Rezafungin for candidemia, invasive candidiasis succeeds in phase II trial

The novel echinocandin rezafungin (RZF) appears to be effective against candidemia and invasive candidiasis (IC), with a favourable safety profile, according to the results of the phase II STRIVE trial.

STRIVE randomly assigned 207 adults with systemic signs and mycological confirmation of candidemia and/or IC to one of the following treatment arms: (1) RZF 400 mg once weekly, (2) RZF 400 mg at the first week then 200 mg weekly thereafter (400/200 mg), and (3) caspofungin (CAS) 70 mg as a loading dose followed by 50 mg daily for ≤4 weeks once daily.

Of the patients, 183 had documented Candida infection and were included in the microbiological intent-to-treat population.

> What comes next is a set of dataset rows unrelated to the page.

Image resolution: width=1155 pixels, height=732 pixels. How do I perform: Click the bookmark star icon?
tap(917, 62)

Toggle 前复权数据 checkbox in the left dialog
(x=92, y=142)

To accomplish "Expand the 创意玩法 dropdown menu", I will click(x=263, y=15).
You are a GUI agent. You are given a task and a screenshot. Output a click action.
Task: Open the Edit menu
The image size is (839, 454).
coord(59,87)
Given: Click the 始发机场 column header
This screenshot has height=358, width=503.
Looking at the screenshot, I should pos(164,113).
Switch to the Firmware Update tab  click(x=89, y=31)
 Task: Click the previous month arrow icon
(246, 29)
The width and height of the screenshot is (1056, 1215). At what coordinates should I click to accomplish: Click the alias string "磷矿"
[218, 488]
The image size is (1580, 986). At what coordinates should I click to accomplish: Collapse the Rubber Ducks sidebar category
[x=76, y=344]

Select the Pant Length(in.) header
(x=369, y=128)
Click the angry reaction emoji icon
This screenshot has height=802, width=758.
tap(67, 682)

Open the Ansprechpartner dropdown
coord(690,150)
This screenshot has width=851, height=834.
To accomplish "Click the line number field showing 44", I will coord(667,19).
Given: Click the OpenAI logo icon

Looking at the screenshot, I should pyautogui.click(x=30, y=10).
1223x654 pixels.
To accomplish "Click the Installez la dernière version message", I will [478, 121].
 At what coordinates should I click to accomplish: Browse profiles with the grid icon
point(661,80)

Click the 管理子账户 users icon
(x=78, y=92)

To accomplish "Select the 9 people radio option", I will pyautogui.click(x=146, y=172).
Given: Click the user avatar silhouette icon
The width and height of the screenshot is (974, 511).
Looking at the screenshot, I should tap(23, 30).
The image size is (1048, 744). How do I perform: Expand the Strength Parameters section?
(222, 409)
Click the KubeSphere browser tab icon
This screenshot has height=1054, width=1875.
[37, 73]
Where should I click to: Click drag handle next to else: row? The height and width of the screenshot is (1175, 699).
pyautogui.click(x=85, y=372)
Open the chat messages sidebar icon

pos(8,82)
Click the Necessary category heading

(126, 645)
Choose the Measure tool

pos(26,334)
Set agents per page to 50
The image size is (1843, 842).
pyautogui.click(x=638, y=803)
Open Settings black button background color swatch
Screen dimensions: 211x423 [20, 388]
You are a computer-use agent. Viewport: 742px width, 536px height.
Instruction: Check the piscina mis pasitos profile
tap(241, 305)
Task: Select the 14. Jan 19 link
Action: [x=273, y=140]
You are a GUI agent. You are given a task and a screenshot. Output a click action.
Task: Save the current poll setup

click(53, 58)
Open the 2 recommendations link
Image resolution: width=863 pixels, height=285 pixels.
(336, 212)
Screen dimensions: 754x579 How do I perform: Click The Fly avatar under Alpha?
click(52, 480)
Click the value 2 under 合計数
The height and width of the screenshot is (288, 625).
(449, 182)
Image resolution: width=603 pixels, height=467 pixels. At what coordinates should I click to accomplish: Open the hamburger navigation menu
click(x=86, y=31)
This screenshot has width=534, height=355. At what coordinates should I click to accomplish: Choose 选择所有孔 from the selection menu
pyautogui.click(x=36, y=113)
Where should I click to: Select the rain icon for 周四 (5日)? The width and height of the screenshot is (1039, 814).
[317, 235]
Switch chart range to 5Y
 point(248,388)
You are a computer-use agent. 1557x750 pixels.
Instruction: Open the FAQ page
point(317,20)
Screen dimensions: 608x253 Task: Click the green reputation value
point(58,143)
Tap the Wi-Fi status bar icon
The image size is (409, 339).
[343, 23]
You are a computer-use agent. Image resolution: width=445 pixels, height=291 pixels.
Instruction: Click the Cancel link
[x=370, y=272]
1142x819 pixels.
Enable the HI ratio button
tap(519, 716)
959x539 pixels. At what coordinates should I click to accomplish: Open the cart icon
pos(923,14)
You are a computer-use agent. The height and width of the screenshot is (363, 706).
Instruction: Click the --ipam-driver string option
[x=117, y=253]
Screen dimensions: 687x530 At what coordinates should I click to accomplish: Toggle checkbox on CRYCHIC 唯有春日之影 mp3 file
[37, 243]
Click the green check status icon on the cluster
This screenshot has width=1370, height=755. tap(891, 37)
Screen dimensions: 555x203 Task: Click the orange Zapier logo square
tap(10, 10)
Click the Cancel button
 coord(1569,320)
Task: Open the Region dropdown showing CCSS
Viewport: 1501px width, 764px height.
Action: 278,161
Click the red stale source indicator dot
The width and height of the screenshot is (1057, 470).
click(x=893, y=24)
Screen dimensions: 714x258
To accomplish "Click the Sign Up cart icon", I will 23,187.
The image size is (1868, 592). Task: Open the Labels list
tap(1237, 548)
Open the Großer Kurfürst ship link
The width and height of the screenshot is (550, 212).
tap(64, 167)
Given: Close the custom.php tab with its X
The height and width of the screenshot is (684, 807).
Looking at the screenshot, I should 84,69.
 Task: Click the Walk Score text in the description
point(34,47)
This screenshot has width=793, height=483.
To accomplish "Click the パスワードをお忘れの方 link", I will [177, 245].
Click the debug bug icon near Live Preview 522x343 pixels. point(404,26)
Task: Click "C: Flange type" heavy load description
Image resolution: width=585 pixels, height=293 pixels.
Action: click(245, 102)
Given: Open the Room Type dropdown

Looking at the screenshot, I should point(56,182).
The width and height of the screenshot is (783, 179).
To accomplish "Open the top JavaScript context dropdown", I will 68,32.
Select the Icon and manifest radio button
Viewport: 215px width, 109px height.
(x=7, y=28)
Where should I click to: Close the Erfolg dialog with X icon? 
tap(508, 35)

The species isolated at baseline were mostly Candida albicans (49.7 percent), followed by Candida glabrata (20.2 percent), Candida parapsilosis (15.3 percent), and Candida tropicalis (12.0 percent).

At day 14, overall cure rates were 60.5 percent (46/76) with RZF 400 mg, 76.1 percent (35/46) with RZF 400/200 mg, and 67.2 percent (41/61) with CAS. The respective investigator-assessed clinical cure rates were 69.7 percent (53/76), 80.4 percent (37/46), and 70.5 percent (43/61).

The 30-day all-cause mortality was 15.8 percent with RZF 400 mg, 4.4 percent with RZF 400/200 mg, and 13.1 percent with CAS.

Clearance of infection occurred within 19.5 hours in the combined RZF group and within 22.8 hours in the CAS group.

No concerning safety trends emerged. All-cause mortality through follow-up (days 45–52 for candidemia only or days 52–59 for IC, with or without candidemia) was 15.2 percent (21/138) with RZF and 18.8 percent (13/69) with CAS.